Politically, All That Money Can Buy backs away from any overt criticism of Webster’s support for the Missouri Compromise (this key piece of slavery protection legislation is so key to Webster’s view of American strength he’s even named a horse after it). But it’s quite brave for 1941 in allowing the Devil legitimate criticism of America’s ‘original sins’ saying he was there driving on the seizing of the land from the Native Americans and up on deck on the first slave ship from the Congo. (Especially as Webster can’t defend these actions). It’s also interesting that the film praises collectivism for the farmers over rugged individualism, a conclusion it’s hard to imagine being praised a few years later.

All That Money Can Buy is also filled with impressive practical effects, not least Scatch’s impossible catching of an axe thrown towards him, bursting it into frame. Both Scratch and Bell reduce papers to flaming ashes with a flick of the wrist. Horribly woozy soft-focus camera work accompanies Jabez’s nightmare visions of the damned. It’s tightly and skilfully edited, superbly paced, with montages used effectively for transitions (a field of corn growing is particularly striking) and wildly unnerving sequences, like Scratch’s fast-paced barn-dance with its whirligig of movement and repeated shots. It’s all brilliantly scored by Herrmann, from the pastoral beats of New Hampshire to the discordant sounds (some created from telephone wires) that accompany Scratch.

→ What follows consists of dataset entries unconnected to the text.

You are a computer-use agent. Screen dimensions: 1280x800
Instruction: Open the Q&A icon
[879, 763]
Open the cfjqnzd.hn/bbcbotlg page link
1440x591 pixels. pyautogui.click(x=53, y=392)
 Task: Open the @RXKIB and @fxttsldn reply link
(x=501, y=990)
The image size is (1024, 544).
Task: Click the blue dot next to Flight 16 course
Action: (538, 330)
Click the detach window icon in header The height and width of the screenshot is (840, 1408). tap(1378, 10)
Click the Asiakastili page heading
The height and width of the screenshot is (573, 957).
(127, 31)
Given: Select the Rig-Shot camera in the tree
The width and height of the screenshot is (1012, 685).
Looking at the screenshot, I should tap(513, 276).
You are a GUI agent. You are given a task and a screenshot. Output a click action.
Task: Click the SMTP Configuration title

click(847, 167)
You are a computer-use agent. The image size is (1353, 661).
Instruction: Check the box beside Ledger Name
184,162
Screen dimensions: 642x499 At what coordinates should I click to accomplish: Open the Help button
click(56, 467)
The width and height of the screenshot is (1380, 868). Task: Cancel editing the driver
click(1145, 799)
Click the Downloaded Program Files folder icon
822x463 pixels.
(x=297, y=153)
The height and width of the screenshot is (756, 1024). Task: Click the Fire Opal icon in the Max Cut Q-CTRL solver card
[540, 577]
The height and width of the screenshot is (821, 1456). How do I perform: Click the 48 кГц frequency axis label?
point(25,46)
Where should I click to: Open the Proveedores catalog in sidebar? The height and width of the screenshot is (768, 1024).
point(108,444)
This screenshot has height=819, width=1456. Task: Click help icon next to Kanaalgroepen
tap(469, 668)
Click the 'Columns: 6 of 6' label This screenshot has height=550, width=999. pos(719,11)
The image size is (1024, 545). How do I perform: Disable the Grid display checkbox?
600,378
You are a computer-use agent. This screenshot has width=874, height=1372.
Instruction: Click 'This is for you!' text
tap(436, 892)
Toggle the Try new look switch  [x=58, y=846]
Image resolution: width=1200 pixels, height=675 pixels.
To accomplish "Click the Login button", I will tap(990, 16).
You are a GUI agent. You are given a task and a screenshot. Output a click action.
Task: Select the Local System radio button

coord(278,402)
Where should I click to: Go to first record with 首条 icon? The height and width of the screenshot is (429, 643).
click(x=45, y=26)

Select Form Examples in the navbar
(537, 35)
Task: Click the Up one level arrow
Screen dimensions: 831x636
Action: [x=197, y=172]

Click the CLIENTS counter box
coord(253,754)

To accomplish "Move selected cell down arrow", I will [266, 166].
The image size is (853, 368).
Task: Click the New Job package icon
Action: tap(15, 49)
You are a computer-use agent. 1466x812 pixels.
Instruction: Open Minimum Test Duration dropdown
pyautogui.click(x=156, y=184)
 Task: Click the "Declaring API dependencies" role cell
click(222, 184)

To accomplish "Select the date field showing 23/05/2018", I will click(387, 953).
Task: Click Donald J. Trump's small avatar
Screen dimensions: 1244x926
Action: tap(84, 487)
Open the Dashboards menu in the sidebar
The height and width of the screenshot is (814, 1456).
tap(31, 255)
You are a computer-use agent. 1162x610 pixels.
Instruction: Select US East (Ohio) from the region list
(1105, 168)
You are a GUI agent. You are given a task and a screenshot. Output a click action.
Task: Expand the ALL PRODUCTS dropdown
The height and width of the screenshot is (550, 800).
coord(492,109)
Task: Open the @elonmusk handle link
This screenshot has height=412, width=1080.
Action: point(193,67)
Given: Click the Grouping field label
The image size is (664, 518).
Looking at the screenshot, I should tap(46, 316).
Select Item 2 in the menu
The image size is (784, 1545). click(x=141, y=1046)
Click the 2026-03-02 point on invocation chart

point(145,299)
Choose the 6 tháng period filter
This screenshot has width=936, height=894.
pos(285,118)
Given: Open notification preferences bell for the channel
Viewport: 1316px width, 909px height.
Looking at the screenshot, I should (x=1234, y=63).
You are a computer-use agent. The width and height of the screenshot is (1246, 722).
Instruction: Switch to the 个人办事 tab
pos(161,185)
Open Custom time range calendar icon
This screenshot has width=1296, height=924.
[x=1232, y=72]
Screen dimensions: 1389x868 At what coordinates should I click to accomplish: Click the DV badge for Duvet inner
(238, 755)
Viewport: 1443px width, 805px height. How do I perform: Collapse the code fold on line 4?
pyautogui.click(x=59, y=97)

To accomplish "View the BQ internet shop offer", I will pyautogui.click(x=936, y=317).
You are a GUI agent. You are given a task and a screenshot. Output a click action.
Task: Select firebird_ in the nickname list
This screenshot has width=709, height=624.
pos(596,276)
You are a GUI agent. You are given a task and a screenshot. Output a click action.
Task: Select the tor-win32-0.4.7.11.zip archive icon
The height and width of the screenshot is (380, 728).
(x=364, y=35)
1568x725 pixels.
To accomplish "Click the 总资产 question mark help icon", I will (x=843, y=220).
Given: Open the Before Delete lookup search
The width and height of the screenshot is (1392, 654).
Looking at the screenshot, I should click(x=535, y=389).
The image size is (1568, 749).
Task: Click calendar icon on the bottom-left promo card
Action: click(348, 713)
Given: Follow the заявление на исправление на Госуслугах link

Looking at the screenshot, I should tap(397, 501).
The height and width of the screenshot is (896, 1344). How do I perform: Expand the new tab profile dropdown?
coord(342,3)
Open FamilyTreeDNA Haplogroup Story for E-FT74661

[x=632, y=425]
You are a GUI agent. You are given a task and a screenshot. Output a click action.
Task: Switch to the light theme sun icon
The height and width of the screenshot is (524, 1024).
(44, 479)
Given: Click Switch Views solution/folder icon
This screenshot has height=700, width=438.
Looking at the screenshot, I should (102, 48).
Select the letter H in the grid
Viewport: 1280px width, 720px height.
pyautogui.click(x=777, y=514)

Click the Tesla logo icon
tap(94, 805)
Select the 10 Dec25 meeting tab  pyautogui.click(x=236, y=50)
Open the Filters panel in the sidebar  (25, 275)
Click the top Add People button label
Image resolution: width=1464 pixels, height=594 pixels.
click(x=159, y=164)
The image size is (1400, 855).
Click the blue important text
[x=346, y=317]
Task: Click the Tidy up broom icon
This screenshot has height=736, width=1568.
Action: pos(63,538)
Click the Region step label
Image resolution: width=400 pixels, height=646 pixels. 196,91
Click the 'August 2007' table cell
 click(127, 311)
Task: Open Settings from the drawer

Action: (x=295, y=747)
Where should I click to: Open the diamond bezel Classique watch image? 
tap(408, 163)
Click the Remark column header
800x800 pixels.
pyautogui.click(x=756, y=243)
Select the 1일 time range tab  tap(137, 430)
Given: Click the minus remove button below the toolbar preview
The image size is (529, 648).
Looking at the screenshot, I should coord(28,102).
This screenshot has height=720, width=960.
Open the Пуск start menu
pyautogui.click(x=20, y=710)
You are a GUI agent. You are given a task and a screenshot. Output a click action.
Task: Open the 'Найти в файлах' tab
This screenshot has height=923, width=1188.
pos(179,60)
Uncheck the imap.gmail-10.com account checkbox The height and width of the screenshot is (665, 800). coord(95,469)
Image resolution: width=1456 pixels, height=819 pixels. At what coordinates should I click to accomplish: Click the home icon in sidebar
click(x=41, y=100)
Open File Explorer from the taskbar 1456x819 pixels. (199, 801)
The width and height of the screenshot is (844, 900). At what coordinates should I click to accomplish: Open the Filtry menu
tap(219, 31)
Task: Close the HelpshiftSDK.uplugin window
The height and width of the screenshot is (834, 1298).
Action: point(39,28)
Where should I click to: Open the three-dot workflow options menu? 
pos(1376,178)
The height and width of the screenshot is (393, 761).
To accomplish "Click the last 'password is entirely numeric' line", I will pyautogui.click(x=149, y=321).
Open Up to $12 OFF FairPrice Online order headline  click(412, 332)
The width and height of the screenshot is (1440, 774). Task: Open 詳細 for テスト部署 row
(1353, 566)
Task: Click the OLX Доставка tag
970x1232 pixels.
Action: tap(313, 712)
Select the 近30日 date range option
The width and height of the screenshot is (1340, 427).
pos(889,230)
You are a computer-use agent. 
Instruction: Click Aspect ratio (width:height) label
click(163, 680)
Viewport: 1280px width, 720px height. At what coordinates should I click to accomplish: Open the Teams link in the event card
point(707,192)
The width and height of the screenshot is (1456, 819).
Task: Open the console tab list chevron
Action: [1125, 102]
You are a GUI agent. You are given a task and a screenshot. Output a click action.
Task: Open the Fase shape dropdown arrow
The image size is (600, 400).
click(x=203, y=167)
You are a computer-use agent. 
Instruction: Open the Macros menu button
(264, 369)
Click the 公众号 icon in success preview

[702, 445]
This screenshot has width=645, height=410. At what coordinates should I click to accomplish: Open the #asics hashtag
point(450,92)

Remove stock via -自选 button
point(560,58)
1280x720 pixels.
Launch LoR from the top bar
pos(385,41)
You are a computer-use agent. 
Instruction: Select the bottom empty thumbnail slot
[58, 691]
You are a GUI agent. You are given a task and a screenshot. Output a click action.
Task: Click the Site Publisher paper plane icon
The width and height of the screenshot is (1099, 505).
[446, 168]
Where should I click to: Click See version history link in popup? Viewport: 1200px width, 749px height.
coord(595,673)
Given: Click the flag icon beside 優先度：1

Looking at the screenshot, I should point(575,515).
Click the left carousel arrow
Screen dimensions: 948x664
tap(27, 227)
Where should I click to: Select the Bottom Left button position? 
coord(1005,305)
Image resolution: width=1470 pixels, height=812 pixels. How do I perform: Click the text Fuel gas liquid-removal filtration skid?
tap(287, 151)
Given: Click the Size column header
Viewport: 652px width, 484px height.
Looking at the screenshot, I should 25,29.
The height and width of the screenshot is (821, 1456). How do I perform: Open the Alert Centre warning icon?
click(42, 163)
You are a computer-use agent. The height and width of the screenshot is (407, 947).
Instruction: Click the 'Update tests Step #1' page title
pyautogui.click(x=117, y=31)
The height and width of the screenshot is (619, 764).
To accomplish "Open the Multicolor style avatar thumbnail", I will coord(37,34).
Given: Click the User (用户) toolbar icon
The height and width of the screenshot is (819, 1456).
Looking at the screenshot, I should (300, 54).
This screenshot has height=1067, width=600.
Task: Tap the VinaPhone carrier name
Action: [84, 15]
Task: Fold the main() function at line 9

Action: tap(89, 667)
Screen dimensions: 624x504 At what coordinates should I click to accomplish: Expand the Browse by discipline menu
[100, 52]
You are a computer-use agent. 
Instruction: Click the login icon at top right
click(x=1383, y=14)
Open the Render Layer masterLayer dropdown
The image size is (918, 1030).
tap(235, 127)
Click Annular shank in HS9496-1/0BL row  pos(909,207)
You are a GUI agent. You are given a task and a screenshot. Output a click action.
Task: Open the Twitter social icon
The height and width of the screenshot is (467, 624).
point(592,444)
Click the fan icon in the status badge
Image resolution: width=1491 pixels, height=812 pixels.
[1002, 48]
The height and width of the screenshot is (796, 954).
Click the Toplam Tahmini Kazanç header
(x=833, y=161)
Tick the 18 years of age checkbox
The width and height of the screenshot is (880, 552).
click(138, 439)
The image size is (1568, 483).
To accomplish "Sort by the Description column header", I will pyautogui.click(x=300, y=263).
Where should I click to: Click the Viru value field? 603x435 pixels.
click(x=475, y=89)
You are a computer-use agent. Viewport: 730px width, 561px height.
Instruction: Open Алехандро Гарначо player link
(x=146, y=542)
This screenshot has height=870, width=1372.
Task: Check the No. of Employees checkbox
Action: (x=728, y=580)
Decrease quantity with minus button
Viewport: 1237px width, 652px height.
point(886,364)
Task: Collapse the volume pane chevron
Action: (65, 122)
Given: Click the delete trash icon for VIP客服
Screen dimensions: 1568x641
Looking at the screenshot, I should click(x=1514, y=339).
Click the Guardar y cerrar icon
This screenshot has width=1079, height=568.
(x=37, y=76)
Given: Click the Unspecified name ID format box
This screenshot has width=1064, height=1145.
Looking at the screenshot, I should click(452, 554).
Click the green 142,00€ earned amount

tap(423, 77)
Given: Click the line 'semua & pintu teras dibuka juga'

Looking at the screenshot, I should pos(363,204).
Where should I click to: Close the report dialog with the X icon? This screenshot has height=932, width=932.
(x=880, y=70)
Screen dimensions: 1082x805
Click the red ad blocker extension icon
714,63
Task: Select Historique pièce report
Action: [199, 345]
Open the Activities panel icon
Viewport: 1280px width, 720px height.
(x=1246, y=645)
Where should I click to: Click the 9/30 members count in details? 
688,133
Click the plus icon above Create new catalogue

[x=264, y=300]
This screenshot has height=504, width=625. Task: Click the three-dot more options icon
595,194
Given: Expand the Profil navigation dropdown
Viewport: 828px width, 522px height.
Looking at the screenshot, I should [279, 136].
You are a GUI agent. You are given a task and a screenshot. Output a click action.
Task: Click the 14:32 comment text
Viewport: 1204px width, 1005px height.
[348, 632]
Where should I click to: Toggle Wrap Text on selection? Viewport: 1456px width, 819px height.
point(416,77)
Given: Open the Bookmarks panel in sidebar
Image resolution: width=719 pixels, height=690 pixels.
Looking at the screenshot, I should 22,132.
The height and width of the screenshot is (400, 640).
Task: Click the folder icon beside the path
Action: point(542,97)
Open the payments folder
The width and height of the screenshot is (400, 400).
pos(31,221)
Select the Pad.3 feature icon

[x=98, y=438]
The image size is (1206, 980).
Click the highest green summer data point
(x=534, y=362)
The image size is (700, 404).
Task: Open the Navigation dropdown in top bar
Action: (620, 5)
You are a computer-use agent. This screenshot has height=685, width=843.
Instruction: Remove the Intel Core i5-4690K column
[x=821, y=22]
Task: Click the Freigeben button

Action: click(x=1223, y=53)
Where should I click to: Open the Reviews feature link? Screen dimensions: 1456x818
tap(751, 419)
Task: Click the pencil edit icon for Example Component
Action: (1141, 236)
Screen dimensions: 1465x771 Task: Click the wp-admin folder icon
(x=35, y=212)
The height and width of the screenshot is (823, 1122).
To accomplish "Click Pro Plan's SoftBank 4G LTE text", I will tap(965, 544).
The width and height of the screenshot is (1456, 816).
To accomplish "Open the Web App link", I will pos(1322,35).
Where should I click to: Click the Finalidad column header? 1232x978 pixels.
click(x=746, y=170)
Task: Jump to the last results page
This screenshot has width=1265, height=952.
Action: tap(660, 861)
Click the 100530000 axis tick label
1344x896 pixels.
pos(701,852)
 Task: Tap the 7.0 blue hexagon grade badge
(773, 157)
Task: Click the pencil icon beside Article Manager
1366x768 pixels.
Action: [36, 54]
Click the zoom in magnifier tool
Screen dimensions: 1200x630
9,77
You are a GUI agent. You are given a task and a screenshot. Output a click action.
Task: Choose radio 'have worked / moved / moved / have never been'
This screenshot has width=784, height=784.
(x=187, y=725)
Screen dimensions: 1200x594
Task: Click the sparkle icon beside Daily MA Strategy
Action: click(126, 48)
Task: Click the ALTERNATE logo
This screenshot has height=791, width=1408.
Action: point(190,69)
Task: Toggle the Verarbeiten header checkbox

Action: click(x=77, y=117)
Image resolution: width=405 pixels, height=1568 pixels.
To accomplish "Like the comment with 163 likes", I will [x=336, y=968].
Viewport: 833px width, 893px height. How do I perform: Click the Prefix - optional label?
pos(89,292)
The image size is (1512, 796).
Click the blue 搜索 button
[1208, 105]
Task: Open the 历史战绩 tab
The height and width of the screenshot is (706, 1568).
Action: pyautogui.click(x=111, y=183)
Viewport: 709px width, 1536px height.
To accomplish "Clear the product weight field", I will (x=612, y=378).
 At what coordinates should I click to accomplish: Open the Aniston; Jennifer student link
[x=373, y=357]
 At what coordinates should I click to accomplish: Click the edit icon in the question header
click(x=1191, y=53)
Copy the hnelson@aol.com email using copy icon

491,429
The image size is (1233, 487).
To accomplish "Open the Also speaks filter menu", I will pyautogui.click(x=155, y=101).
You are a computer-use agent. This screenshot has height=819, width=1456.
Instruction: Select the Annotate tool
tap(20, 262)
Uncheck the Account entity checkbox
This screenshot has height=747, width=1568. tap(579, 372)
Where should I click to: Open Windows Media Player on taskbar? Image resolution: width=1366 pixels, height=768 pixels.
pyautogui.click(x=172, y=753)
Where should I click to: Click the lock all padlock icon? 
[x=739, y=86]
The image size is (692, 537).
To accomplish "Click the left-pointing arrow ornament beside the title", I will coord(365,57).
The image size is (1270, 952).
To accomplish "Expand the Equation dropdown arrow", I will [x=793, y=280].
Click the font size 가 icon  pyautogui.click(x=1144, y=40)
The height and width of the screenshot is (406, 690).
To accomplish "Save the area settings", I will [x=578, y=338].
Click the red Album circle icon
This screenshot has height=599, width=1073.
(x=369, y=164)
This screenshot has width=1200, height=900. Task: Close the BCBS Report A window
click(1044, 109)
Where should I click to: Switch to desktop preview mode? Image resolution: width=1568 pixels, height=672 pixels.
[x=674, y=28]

All That Money Can Buy concludes with a stand-out speech from Webster that perhaps settles matters a little too easily – and brushes away any of the film’s mild criticism of America’s past with a relentlessly upbeat patriotic message. But the journey there – and the performances from a superb Huston and excellent Arnold – is masterfully assembled by a crack production team working under a director at the height of his powers. A flop at the time, few films deserve rediscovery more.